• [Problem statement]: In the school sport fact-check below, condense the paragraph beginning "Shadow Education Secretary, Stephen Twigg" into one shorter sentence that keeps its main facts.

• [Text extract]:
Did the number of young people doing at least two hours sport per week increase dramatically under Labour?
"With a Labour Government, the number of young people doing at least 2 hours of sport per week went from just 1 in every 4 to 9 in every 10."
Stephen Twigg MP, 8 August 2012
Inter-party conflict has been heating up recently with the Government and Opposition exchanging blows on the future of sport in schools.
Shadow Education Secretary, Stephen Twigg, threw his hat into the ring on Wednesday, claiming that the Labour Government had facilitated a rise in the number of young people doing at least two hours of sport per week and that the Coalition's decision to abandon Labour's target was putting this in jeopardy.
Could sports participation have increased so much under the Labour administration? Full Fact decided to take a look.
Background
Focussing on two hours of sport per week dates back to the Labour administration's Physical Education and Sport Strategy: PE, School Sport and Club Links for which, according to a recent Parliamentary briefing note:
"the ultimate aim was to increase the percentage of school children participating in two hours a week of "high quality" Physical Education and sport to 75% by 2006"
Analysis
Full Fact contacted Mr Twigg's office, asking him to confirm the source of his figures but have been unable to make contact.
However, there was evidence of a similar claim made elsewhere. The Mail recently quoted Baroness Campbell, Chair of the Youth Sport Trust - the organisation responsible for organising the School Sports Network which was integral to Labour's strategy. The Baroness is reported to have said:
"In 2003 there were 23 per cent of our kids doing two hours of PE and sport a week. That's how low it was. But [by] 2009 it was over 90 per cent."

• [Given data]:
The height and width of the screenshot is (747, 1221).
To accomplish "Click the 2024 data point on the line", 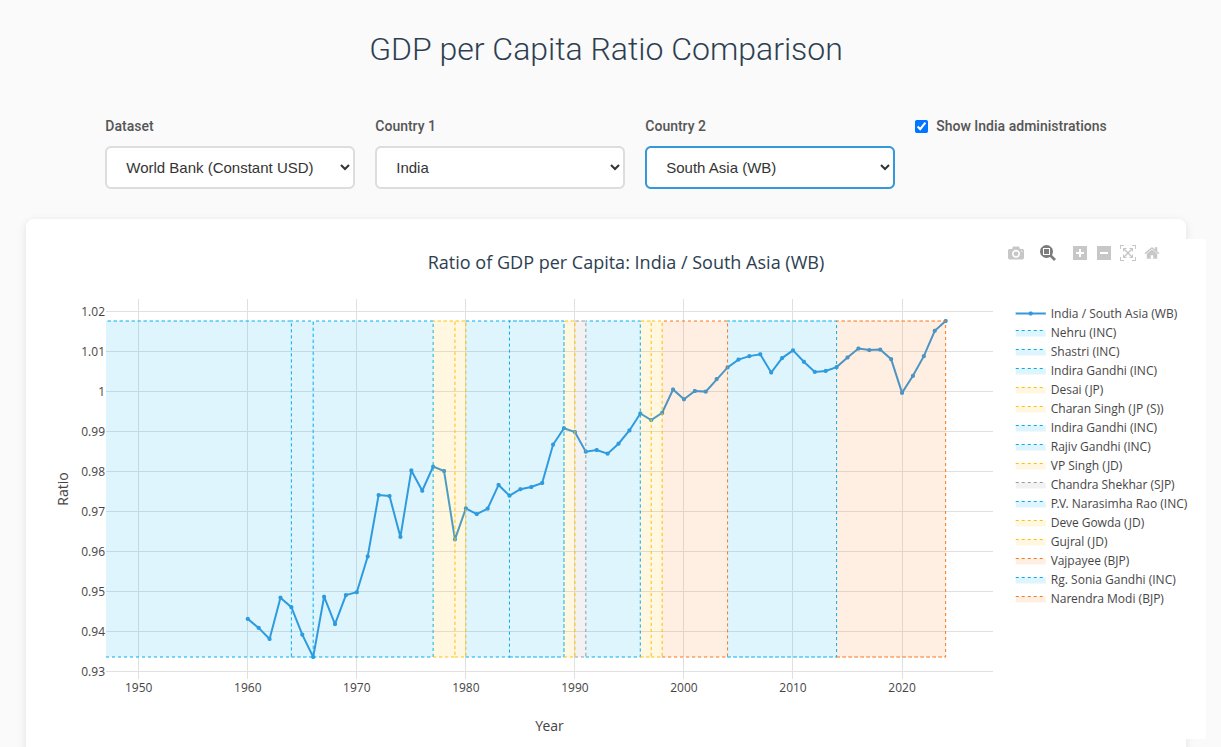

• [Written solution]: On Wednesday, Shadow Education Secretary Stephen Twigg claimed that the Labour Government had helped raise the number of young people doing at least two hours of sport per week, and that the Coalition's abandonment of Labour's target put this at risk.